## [YOUR ASSIGNMENT]
Return, from the data that follows, each line that holds the word "agent".

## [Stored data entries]

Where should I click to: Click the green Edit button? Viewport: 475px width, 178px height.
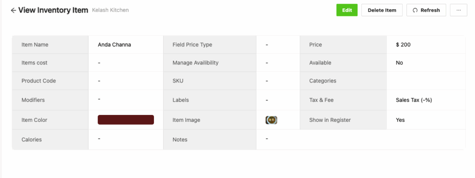(347, 10)
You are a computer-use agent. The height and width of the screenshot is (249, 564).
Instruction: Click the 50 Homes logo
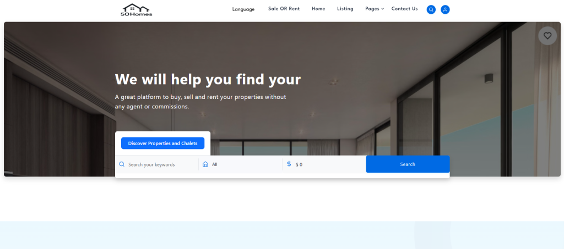point(136,9)
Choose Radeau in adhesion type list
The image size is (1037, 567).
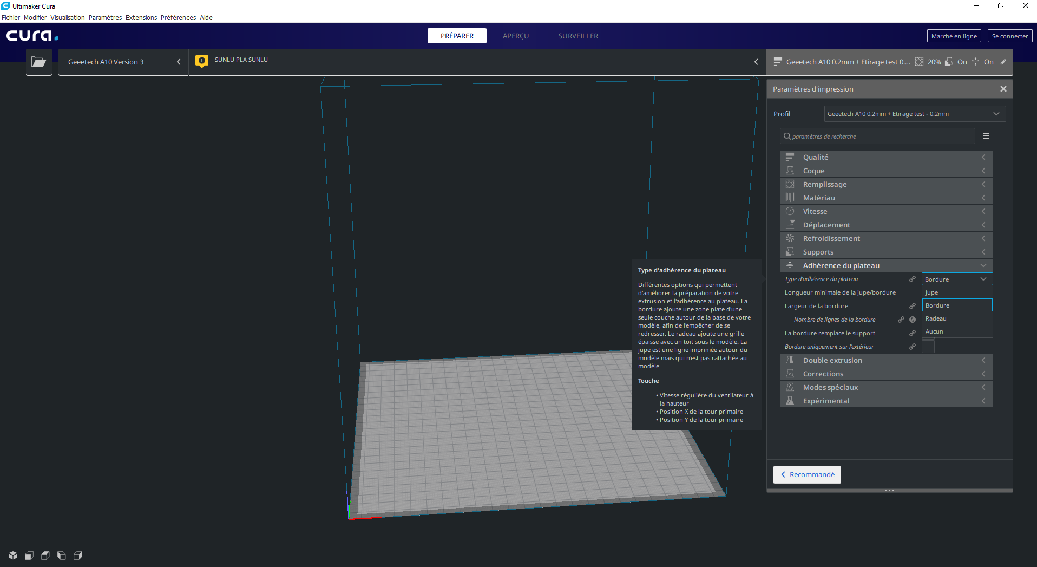click(x=956, y=318)
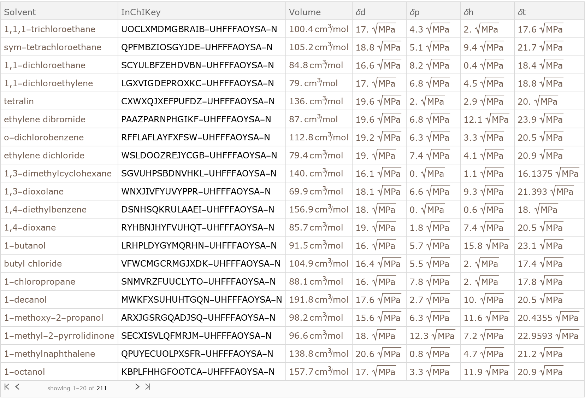Screen dimensions: 585x408
Task: Select the Volume column header
Action: pyautogui.click(x=305, y=12)
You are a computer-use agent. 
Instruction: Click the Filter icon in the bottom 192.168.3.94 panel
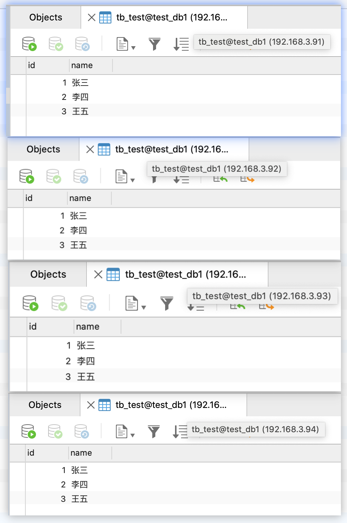[x=154, y=431]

## [ANSWER SPACE]
You are a computer-use agent. The height and width of the screenshot is (249, 564).
You are a computer-use agent. 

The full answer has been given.